E. holmvassdalenense Eidissen, Lorås & Weholt, differs due to non-striate margins of the pileus, a white lamellae edge, large size of basidiospores (10.2–13.7 × 7.8–10.9 µm), (1–)2-spored basidia, cheilocystidia somewhat lageniform, others with a swollen base and attenuated, mucronate or rostrate. E. holmvassdalenense has been reported from calcareous spruce forests of Holmvassdalen, Nature Reserve in Norway, where soils are roofed with tall to low herbs and some localities are covered with mosses like Sphagnum L. spp. (Weholt et al. 2014). In contrast to E. holmvassdalenense, our species was collected from moist temperate forests, from soil covered with coniferous trees.

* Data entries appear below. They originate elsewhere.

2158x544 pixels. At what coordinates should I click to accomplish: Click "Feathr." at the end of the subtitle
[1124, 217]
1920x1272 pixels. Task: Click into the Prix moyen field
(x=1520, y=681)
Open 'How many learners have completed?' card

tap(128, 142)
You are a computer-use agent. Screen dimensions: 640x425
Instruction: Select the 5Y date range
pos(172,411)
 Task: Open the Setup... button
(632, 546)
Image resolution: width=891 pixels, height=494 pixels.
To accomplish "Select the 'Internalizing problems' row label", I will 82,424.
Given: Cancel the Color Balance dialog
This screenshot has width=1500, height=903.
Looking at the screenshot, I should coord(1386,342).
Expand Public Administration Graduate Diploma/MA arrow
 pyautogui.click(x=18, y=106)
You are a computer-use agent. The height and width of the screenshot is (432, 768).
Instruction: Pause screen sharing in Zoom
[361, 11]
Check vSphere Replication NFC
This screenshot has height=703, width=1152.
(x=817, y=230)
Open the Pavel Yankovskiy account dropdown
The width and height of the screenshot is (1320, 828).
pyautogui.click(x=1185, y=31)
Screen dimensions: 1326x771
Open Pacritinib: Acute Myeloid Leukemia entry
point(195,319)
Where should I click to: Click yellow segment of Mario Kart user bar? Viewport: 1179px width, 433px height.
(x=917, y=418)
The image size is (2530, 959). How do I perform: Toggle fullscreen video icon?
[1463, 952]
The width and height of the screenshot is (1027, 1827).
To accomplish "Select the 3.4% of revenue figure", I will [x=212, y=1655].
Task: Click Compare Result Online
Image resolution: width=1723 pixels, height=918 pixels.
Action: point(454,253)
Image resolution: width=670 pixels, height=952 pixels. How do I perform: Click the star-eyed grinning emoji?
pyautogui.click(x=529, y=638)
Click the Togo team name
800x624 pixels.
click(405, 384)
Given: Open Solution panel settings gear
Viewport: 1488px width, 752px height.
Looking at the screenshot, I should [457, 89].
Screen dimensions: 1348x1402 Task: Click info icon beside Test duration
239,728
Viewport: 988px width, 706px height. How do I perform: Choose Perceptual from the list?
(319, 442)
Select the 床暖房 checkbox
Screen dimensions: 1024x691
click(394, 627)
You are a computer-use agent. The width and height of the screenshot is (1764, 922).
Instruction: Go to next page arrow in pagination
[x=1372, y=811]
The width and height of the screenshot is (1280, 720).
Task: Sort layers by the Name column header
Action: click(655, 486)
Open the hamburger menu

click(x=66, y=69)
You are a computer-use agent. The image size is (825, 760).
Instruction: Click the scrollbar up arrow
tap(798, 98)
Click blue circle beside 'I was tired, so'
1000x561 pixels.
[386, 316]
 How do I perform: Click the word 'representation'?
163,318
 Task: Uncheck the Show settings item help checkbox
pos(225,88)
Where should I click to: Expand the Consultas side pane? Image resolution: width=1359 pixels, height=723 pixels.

When morphology was compared E. caesiellum Noordel. & Wölfel, appeared closer to our new species but E. caesiellum is different due to its brown to beige pileus covered with blackish blue granules, longer (up to 7.5 cm), glabrous stipe and pale yellowish intracellular pigments in the terminal cells of the pileipellis (Noordeloos 1995a; He et al. 2016).
A SriLankan species, E. gnophodes (Berk. & Broome) E. Horak, can be confused with E. swatica but E. gnophodes produces bigger basidiospores (10–13 × 7.5–10 µm), lack of cystidia and pileipellis repent cutis type (Pegler 1977).